2. Les requérants sont
représentés par Me S. Çinar, avocat à
Diyarbakır. Le gouvernement turc (« le Gouvernement ») n'a pas
désigné d'agent aux fins de la procédure devant la Cour.
3. Le 8 juin 2006, la Cour a déclaré la requête partiellement irrecevable et a décidé de communiquer les griefs tirés de l'article 5 §§ 3, 4 et 5 de la Convention au Gouvernement. Se prévalant de l'article 29 § 3 de la Convention, elle a décidé qu'elle se prononcerait en même temps sur la recevabilité et le fond.
4. Le 16 mars 2007, les requérants n'ayant pas présenté leurs observations dans le délai imparti, le président de la Section a décidé de ne pas les verser au dossier en application de l'article 38 § 1 du Règlement.
EN FAIT
I. LES CIRCONSTANCES DE L'ESPÈCE
5. Les requérants sont des ressortissants turcs, nés respectivement en 1961, 1978, 1956 et résidant à Çermik.

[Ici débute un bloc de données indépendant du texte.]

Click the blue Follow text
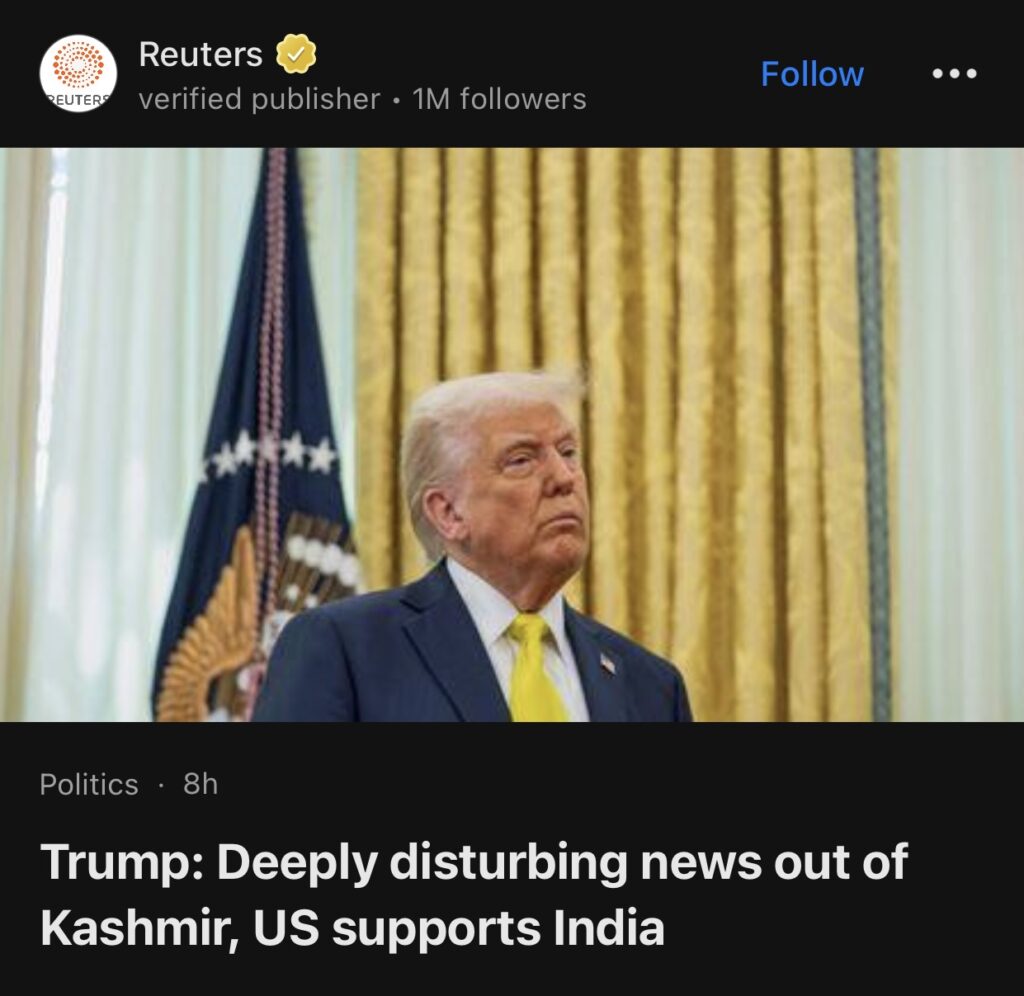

6. Le 25 février 2000, les requérants furent arrêtés et placés en garde à vue dans les locaux de la section antiterroriste de la direction de la sûreté de Diyarbakır. Ils étaient soupçonnés d'appartenir à une bande terroriste illégale, à savoir Hezbollah.
7. Le 29 février 2000, à la demande du procureur de la République près la cour de sûreté de l'Etat de Diyarbakır (« le procureur » – « la cour de sûreté de l'Etat »), le juge assesseur de ladite cour, ordonna la prolongation de la durée de leur garde à vue de six jours.
8. Le 6 mars 2000, ils furent traduits devant le juge assesseur qui ordonna leur mise en détention provisoire. Lors de leur déposition faite devant le juge assesseur, les requérants réfutèrent leurs dépositions recueillies par la police, alléguant que celles-ci étaient signées sans qu'ils soient informés de leur contenu.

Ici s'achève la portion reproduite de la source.